We also catch veteran psych-folk singer Scott Fagan, recently the recipient of new admiration thanks to the re-release of his 1968 debut album. A broken string means the set overruns and momentum is slightly lost, but he's in good voice; we feel kinda lucky to have caught him at all. There's a bigger treat in store from Anna Von Hausswolff, however. Foregoing the organ-led majesty of her signature records, her new set is weighty, dark and drenched in bassy texture (metal bins at the back of the room begin to vibrate noisily as the sound echoes across a packed-out room. Having opened with a deafening, soul-hollowing 20-minute newbie, she announces: "The next song is the last one." Another lengthy exercise in volume later, she leaves the stage to uproarious cheers. That next album will be special.

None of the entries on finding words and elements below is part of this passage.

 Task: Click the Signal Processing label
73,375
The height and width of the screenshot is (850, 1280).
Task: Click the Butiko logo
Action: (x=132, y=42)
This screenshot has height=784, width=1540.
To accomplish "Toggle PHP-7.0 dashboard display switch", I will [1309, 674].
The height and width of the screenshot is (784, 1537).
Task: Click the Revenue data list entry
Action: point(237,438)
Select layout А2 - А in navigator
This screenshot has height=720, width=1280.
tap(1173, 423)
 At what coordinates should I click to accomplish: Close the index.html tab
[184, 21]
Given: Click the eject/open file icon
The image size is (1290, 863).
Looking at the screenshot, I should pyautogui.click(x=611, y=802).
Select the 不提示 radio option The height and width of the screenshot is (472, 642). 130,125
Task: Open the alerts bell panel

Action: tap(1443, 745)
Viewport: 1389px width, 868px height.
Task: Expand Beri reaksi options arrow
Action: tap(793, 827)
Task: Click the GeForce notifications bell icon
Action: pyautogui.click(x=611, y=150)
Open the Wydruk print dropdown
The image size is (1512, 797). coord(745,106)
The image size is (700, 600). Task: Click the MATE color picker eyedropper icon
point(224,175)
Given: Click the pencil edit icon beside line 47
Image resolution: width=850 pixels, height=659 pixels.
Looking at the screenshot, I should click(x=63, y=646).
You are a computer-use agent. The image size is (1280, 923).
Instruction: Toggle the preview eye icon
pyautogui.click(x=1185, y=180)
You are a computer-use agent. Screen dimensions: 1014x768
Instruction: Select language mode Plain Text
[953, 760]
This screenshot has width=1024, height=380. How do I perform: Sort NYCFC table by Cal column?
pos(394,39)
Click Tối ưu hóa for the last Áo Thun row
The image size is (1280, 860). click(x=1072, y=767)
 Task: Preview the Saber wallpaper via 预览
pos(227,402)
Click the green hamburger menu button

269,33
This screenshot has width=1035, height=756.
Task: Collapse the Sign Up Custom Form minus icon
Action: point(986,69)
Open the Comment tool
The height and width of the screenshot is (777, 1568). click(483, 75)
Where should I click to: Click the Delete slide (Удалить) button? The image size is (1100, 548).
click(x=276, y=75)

Grote Zaal hosts a rare outing for free jazz legend Patty Waters next, and she absolutely does not disappoint. Flanked by free jazz pros of the most exporatory kind, and with the mystery of her near-whispered voals still intact, Waters tears new holes in our understanding of melody, repetition and rhythm, disassembling songs as they unfold and climaxing with a spectacular rendition of Wild is the Wind. Perspectives are realigned. Minds are blown. You'd never imagine that post-rockers Tortoise could follow that – after all, it's years since their name became virtually synonymous with the genre's chin-stroking excesses – but they most certainly do: a jazz-funk-prog-whatever dance party duly follows, and the band emerge victorious. Miss this year's The Catastrophist at your peril.

The day's headliners Suuns are on equally dazzling form. Sounding, as ever, like Clinic with a newfound sense of bottom-shaking groove and a relentless electronic pulse, they slay all before them on the Ronda stage, even inviting solo artist Brian Case to join them onstage for some additional layers of strafing, atonal guitar: simply scintillating. Chicagoan producer Jlin opens to a relatively sparser crowd upstairs at Pandora, but her infectious, arrhythmic house frenzy soon sees the dancefloor filled with grinning, dancing punters.

It'd take something pretty special to close the festival and do some justice to the last four days, but somehow LGW manages it. Junun, the collaboration between Israeli composer Shye Ben Tzur, the Rajasthan Express ensemble and Radiohead's Jonny Greenwood, and it's the biggest party of the weekend by far. A packed Grote Zaal bounces and whoops joyously throughout; almost a transformative experience. The rapturously-received encore contains all the delirium of a crowd that wishes it could remain here in Utrecht forever – what a band, what a festival, what a weekend.